Irish FM says govt. blocking anti-settlement bill

The foreign minister also announced the Irish funding of a new solar plant in Gaza.

Ireland's Foreign Minister Simon Coveney speaks during a news conference in Dublin, Ireland, April 12, 2018. (photo credit: CLODAGH KILCOYNE/REUTERS)
Ireland's Foreign Minister Simon Coveney speaks during a news conference in Dublin, Ireland, April 12, 2018.
(photo credit: CLODAGH KILCOYNE/REUTERS)
The Irish government has blocked a controversial bill that would make it a crime to sell or buy products from the settlements in Ireland, visiting Irish Foreign Minister Simon Coveney said on Tuesday.

In an interview with the Kan public broadcaster, Coveney said that the Irish government does not believe the bill “is a legally sound piece of legislation” because trade issues are regulated by the EU. As a result, he added, the government has prevented the bill from moving through Ireland’s lower house.

The bill has already passed the Senate, but to become law it needs to pass through the Lower House as well. There are five stages through which it must wind its way through the Lower House, and is currently “stuck” between the second and third stage.

Coveney met on Monday with both Prime Minister Benjamin Netanyahu and Foreign Minister Israel Katz. Israeli officials said that the gravity which with Israel views the bill was made clear to the visiting foreign minister.

Coveney, whose county is considered among the most critical of Israel in Europe, acknowledged in the interview that there was room for “new thinking” in approaching the Israeli-Palestinian issue.

“We will continue to advocate, yes, for new thinking, because I think a solution now is probably not the same as what a solution looked like 20 years ago,” he said. “A lot has happened in that time.”

At the same time, he added that the solution needs to be a “negotiated” one, “as opposed to an enforced solution on Palestinians, because they’re in a weaker negotiating position, perhaps, than Israel is.”

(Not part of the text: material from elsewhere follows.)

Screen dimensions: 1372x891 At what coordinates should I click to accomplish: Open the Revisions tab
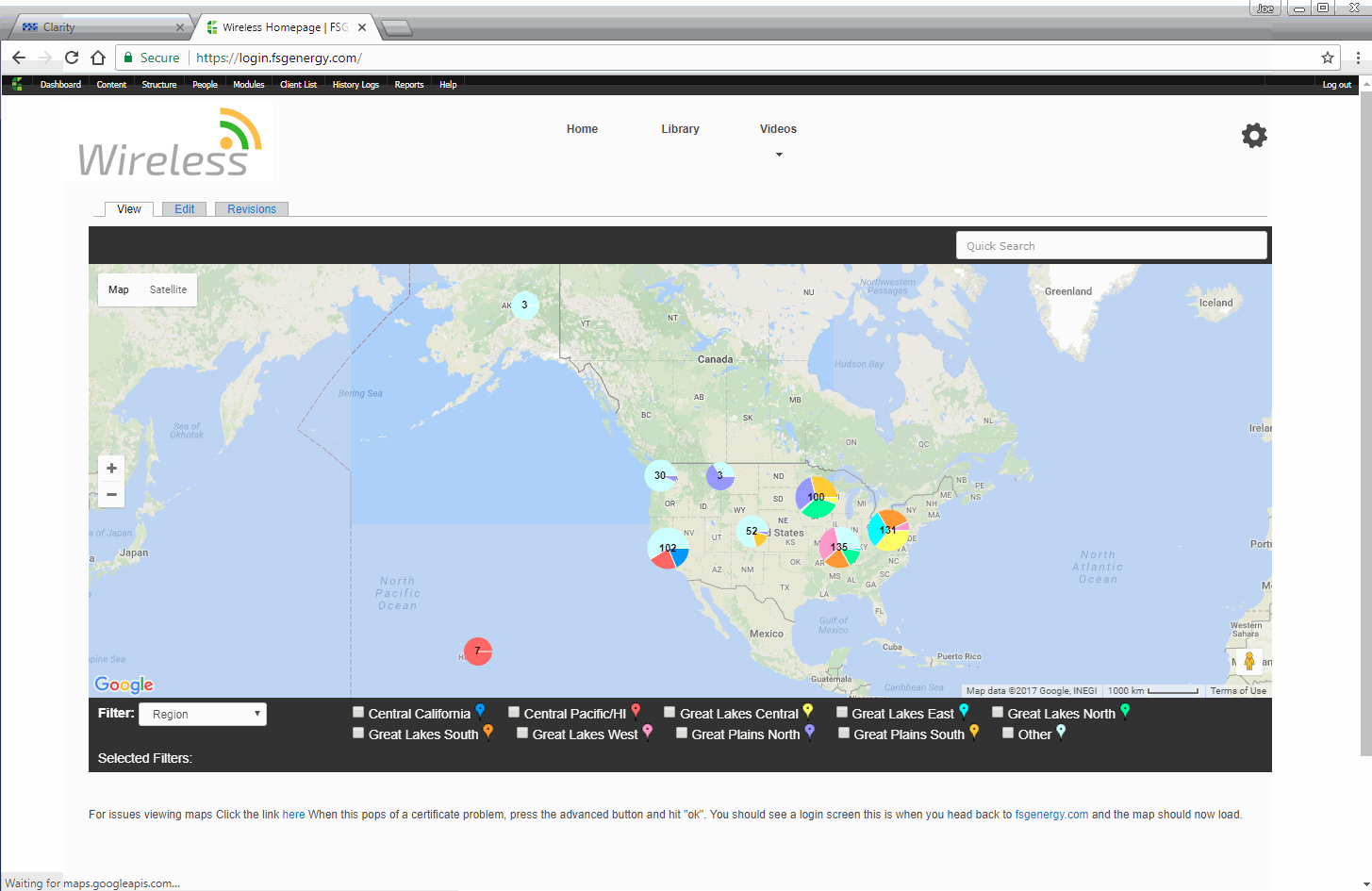pos(251,209)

Coveney added that there needs to be a sense of equality and respectability in an agreement, otherwise it will not stand.

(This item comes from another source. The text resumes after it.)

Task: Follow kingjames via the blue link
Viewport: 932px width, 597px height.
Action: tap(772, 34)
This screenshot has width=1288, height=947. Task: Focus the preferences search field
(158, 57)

Coveney went to Gaza on Wednesday and announced Irish funding of €8.8 million for construction of a solar energy plant in the northern Gaza Strip that will provide energy to a wastewater treatment plant there. The Irish are joining with the French in this project.

In comments which he made at the site of the wastewater treatment plant, Coveney stressed that “many of these solar panels will stand in land previously designated as off limits by the Israeli authorities. Opening up this land for humanitarian uses, and particularly for solar installations, has huge potential in a place where land is so scarce.”

Coveney was referring to the restricted buffer zone close to the fence that extends for a few hundred meters to keep Palestinians away from the border.

This is Coveney’s fourth visit since taking office in 2017, and – before leaving Dublin – he said that this “reflects the importance I attach to the Middle East peace process, and the high priority that the government and the Irish people continue to give to this issue.”